→ GOAL OF THE EXERCISE
Pictures excluded, reproduce exactly the lines below from the one with "You are a computer-use" through the one with "Expand the Country combo box", both included.

→ DATASET
---------------

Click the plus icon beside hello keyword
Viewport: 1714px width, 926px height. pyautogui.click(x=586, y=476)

---------------

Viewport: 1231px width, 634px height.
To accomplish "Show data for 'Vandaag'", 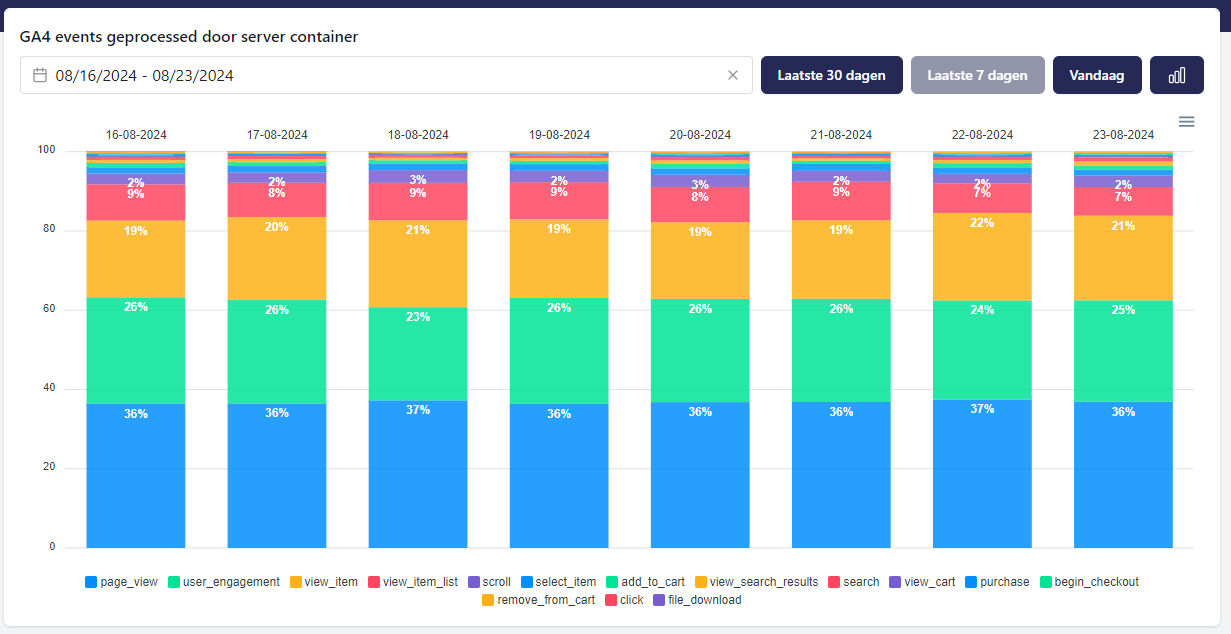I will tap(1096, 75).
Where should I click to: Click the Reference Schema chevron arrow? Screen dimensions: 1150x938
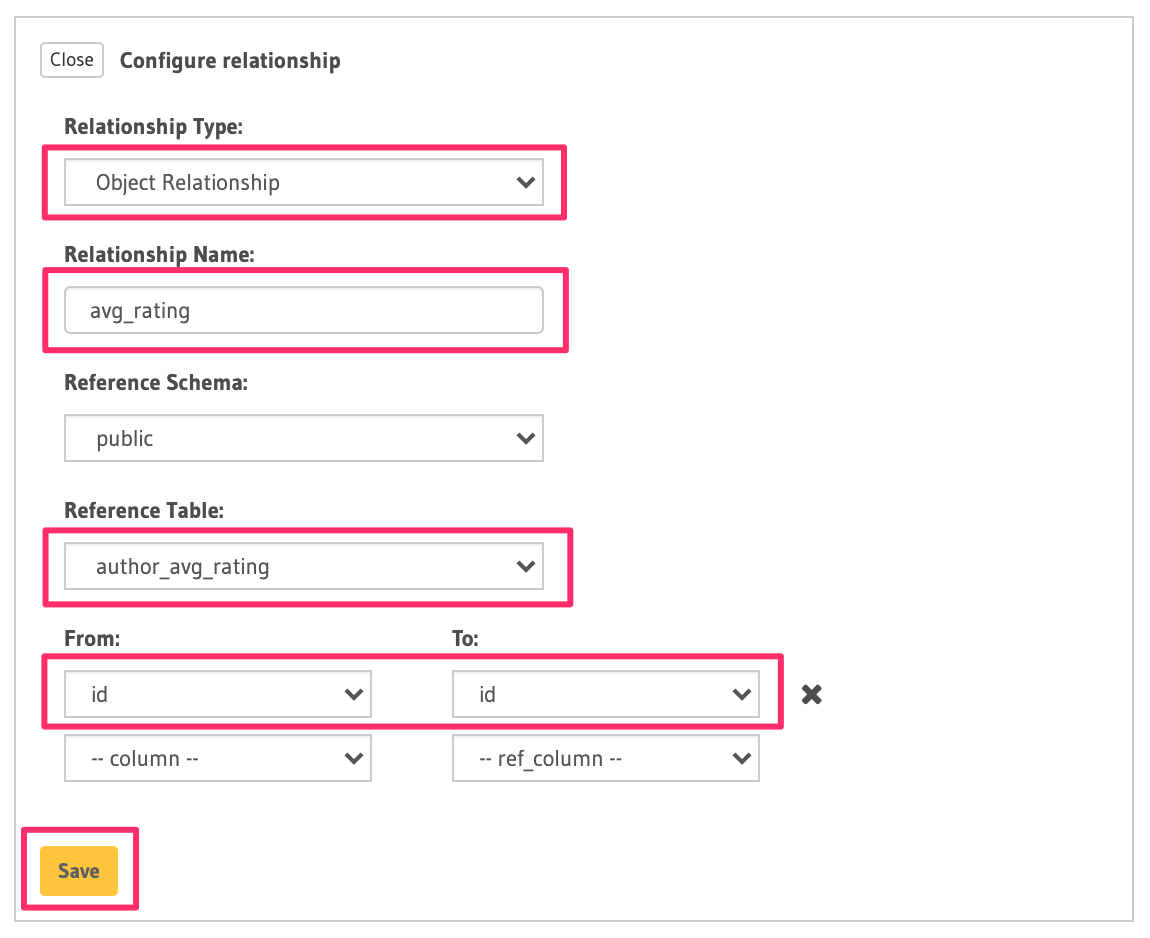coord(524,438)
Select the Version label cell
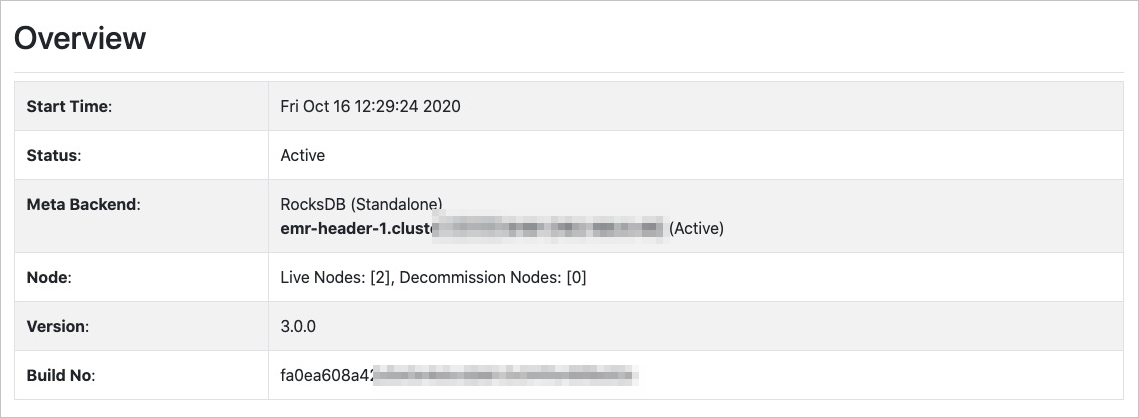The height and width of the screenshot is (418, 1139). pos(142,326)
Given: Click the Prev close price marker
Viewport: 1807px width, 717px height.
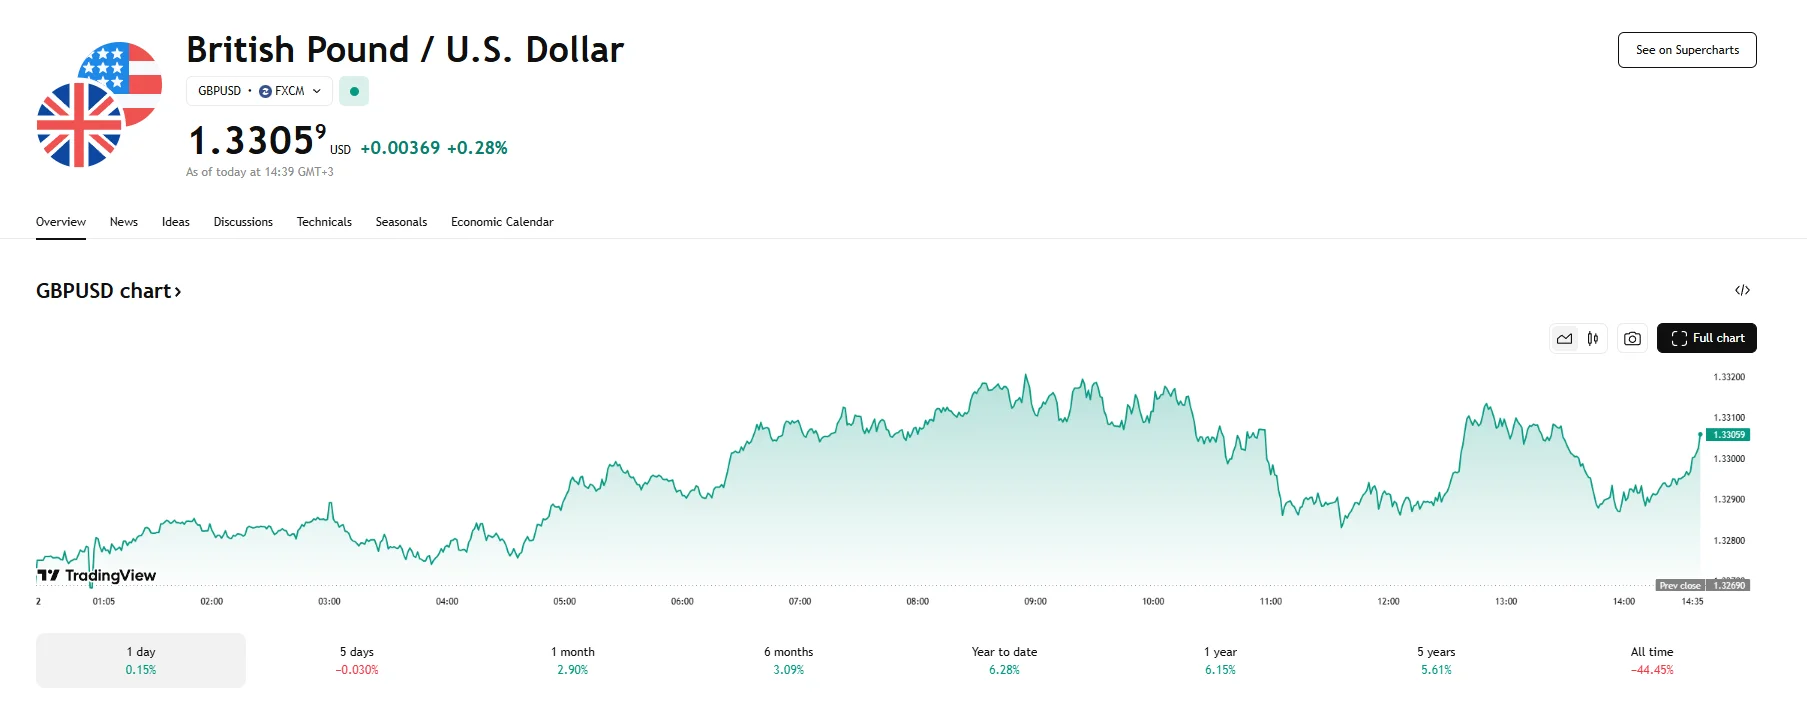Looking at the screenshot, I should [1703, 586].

---------------

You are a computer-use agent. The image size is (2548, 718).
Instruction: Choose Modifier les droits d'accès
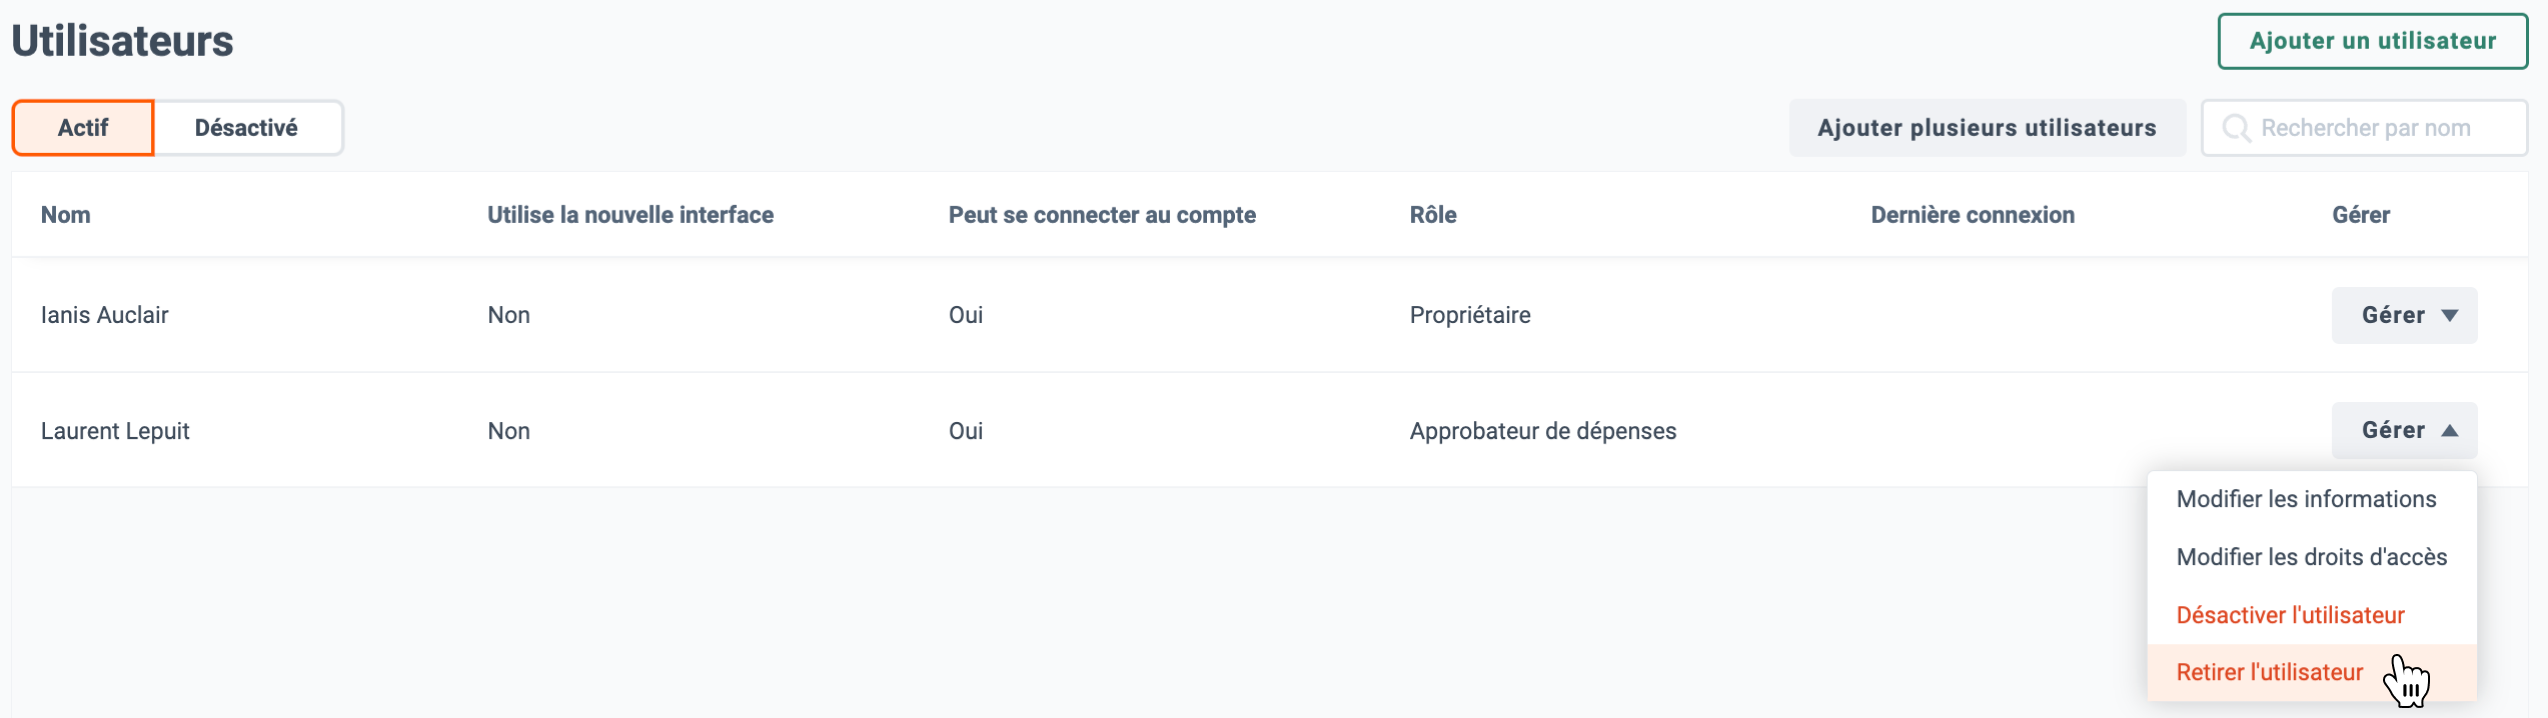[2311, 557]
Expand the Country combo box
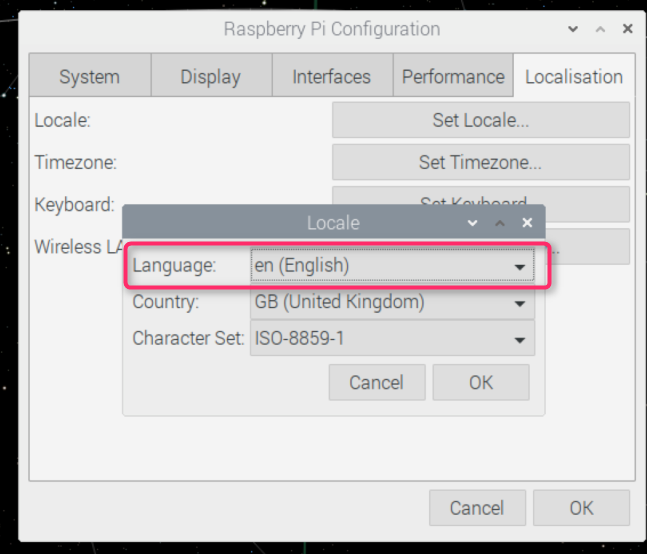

---------------

→ RESPONSE TO THE EXERCISE
You are a computer-use agent. The image size is (2548, 718).
Instruction: Choose Modifier les droits d'accès
[2311, 557]
Expand the Country combo box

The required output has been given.